I’ve been resistant about watching this show becasuse the subject makes me a little squeamish (and I’m afraid about how the subject matter was treated).
However, several of the blogs I read like, and with the positive reviews here I might give it a try.
Thanks for mentioning this show - I don’t watch tv so I didn’t know about it. I watched all four episodes available on Hulu (1st - 3rd and most recent, I believe).
I like the show. I don’t think it’s exploitative. I think it’s nice to have a show with non-thin characters who actually have personalities. I was overweight as a child and teen and I think if people watch this show - and I’m sorry to have to say it like this but I do think this accurately reflects many things in our society - it will do at least a little to “humanize” overweight people.

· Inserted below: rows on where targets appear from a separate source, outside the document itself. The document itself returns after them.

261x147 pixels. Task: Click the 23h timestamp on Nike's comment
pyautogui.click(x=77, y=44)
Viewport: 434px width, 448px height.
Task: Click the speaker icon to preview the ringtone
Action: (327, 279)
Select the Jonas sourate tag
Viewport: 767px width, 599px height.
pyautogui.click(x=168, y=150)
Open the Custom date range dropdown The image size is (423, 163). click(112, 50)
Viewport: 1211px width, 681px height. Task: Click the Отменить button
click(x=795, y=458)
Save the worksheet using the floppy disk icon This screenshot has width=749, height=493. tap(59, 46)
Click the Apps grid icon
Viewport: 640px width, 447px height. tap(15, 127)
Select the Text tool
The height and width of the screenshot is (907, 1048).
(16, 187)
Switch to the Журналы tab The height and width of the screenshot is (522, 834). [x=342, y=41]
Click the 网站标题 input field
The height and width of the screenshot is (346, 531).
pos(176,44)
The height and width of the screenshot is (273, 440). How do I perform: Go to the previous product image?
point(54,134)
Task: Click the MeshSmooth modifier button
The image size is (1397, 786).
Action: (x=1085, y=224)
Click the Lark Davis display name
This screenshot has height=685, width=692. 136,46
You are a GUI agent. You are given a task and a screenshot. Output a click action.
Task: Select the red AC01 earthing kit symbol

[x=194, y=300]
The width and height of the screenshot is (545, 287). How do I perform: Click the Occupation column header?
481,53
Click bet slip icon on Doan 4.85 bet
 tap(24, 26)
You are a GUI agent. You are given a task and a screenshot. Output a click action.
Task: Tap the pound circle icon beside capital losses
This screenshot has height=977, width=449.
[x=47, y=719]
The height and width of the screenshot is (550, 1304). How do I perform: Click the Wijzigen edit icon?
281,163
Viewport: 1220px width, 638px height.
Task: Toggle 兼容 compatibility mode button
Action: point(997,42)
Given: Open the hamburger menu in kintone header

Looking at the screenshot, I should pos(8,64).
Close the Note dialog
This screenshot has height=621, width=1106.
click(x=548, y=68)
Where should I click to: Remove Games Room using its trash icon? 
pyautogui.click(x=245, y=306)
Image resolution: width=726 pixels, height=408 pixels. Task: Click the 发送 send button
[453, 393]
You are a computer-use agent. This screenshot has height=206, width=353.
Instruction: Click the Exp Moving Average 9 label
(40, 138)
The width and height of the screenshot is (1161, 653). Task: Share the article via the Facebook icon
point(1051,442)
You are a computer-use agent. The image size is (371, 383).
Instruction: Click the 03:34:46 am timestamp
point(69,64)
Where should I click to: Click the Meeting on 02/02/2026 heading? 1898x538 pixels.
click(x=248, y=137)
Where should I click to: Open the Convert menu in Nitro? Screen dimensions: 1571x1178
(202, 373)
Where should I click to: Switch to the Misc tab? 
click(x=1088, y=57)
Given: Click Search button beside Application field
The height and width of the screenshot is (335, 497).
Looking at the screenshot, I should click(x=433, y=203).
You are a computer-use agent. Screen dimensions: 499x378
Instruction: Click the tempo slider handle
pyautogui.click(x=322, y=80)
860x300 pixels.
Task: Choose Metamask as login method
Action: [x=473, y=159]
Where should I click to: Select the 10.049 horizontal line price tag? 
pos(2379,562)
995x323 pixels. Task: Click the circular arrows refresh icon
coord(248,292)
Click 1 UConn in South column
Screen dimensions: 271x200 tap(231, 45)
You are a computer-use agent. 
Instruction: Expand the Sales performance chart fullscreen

I can only speak based on my own experience, but I find the show unrealistic in a couple of ways (I still enjoyed it, and I’m not sure it has to be realistic to be good). First, the characters are so open about talking about being overweight. For other readers of this blog: did you feel or do you feel that open about it as a teen or adult? I did not, though it probably would have been helpful if I had.
Second, most of the characters have so much more confidence that I had. Being overweight was not just one aspect of my physical demeanor that I hoped to change by losing weight, it really defined me. I’m curious whether anyone else had this impression?
I agree with a lot of the points made by previous commenters, but my main reason for being hesitant to watch this show at first was because I thought the point of it was fat acceptance. And I am on the fence about that issue. Because I’ve struggled with my weight my whole life, but my issue isn’t that other people don’t “accept” me, a lot of times it’s actually that I’ve had many people throughout my life accept it too much I felt, and I just never could. I always heard “you’re beautiful just the way you are”, etc etc. But I wasn’t happy until I finally started losing the weight. But once I watched the show, I realized it’s much much deeper than that. I think Will’s resistance to losing weight is really just a way of sort of rebelling against her parents. Also, I love how everyone on the show, not just the campers, has some kind of issue going on (i.e. the camp director & her father & her previous weight issues, the trainer & her daughter, etc.) And issues that run deeper for some of the campers other than just the issue of weight. It really puts a multifaceted perspective on it all that I really like. I’m excited to see how the show plays out
Loooooove this show. I’ve been wondering when you might post about it!
I just spent my entire Sunday afternoon watching the first season of that show after reading your blog. I love it!